DIRECTIONS FOR THIS TASK:
In the records below, find the line holding "Click the Show image link" and the line holding "Insert the Descripción". Set down both, with every line between them, exactly.

Pixel coordinate grounding data:
────────

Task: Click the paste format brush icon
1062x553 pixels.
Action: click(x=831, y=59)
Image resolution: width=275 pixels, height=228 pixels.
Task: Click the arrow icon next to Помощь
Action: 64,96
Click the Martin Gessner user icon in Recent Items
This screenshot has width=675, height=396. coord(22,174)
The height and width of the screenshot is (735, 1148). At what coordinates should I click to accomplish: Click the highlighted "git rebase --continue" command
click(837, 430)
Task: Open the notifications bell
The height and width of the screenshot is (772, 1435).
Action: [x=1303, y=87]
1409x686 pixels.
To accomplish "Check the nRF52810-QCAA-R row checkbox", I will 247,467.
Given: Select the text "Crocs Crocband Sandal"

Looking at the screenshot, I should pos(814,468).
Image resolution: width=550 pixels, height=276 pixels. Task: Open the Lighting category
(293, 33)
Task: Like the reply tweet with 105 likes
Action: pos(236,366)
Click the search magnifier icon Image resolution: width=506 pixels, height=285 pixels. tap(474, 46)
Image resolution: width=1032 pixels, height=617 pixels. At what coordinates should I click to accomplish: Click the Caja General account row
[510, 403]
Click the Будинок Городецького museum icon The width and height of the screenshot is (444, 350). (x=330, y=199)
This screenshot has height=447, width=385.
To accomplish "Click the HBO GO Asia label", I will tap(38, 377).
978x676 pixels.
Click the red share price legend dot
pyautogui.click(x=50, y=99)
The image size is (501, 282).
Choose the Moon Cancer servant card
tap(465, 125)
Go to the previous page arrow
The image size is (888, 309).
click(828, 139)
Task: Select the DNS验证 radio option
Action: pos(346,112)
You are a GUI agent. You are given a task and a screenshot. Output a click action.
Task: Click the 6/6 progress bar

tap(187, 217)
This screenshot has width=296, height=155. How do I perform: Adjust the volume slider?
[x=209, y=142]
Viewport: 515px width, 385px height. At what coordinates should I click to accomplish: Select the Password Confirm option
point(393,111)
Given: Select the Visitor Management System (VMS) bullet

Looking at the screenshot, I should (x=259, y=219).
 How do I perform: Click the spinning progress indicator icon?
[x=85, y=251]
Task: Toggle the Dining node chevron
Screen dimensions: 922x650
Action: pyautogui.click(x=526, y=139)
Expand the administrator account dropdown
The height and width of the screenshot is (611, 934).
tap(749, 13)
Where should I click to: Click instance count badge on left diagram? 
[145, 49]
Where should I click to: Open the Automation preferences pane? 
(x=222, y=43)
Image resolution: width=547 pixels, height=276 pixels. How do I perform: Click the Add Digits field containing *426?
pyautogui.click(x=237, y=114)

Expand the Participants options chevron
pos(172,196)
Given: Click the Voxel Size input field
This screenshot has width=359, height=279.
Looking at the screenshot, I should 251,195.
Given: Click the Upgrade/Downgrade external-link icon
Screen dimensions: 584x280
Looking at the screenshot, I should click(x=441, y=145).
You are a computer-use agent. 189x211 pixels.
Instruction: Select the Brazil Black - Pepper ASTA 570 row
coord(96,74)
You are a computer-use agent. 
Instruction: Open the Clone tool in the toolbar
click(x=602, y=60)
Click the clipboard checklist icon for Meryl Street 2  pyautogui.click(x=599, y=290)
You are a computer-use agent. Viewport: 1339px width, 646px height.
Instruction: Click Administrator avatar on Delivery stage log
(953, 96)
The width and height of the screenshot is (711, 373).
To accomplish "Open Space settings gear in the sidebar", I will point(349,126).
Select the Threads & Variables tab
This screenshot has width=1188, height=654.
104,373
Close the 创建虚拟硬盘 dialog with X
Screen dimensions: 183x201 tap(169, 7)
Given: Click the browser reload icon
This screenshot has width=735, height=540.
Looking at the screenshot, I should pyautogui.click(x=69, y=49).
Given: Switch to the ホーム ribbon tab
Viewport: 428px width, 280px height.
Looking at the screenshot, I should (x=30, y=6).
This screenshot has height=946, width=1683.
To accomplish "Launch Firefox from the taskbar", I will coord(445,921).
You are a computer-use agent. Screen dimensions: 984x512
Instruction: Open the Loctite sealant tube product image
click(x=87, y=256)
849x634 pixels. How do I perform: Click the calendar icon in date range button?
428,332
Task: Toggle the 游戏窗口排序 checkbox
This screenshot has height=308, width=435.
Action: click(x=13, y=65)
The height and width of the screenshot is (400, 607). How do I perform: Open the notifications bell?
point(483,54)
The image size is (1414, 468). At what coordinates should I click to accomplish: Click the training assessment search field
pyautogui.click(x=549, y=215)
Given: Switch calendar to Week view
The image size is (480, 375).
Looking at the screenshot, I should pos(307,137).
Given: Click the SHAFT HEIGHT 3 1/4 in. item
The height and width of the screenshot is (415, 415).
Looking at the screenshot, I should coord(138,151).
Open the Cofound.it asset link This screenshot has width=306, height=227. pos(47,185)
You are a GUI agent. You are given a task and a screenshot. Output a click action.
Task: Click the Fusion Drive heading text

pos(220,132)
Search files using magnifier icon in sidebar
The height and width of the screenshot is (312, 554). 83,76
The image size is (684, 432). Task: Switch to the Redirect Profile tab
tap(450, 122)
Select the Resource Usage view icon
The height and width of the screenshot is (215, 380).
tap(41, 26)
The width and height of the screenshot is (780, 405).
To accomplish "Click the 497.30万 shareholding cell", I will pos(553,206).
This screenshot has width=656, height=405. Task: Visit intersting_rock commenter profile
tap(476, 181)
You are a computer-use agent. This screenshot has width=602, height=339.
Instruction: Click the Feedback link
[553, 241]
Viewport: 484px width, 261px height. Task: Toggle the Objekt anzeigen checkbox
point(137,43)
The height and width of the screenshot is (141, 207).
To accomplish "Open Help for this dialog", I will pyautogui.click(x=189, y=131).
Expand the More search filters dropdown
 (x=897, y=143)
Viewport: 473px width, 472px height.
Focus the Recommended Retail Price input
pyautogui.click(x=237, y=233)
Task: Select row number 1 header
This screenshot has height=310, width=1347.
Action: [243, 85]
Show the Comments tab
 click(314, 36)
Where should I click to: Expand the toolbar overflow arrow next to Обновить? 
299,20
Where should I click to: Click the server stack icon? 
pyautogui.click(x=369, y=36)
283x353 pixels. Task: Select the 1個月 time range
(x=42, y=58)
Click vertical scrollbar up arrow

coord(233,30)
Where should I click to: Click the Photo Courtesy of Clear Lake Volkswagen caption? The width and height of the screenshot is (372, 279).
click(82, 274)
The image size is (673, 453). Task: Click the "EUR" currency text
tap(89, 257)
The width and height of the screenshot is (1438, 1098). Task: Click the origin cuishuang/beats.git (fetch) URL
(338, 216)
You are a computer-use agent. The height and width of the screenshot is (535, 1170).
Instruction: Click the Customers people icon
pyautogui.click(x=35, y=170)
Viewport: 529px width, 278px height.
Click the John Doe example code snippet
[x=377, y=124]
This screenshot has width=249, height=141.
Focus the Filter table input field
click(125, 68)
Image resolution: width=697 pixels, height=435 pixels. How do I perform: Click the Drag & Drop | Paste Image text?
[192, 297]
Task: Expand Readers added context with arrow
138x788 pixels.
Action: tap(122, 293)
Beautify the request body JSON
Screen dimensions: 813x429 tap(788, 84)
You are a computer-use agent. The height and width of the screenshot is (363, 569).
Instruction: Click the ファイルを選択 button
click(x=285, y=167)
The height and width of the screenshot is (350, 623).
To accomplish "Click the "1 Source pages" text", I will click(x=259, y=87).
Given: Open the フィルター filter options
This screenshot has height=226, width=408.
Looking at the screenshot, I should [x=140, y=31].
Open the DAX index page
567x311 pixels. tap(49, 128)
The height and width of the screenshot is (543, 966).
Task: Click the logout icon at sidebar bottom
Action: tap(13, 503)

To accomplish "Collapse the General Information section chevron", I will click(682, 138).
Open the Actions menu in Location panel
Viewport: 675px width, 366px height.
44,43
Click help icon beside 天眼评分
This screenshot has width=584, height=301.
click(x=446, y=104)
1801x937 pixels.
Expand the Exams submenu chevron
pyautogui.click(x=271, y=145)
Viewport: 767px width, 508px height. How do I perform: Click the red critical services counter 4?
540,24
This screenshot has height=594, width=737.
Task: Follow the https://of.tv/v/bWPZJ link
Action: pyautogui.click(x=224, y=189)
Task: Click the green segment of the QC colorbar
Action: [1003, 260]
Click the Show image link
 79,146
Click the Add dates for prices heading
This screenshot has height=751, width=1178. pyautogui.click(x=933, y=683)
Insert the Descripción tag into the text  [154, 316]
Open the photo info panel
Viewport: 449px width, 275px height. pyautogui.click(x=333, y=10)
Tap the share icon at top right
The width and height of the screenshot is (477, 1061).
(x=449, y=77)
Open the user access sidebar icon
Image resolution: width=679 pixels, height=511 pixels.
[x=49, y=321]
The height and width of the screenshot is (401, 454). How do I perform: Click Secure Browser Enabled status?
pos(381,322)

────────

ANSWER TO THIS TASK:
Click the Show image link
 79,146
Click the Add dates for prices heading
This screenshot has height=751, width=1178. pyautogui.click(x=933, y=683)
Insert the Descripción tag into the text  [154, 316]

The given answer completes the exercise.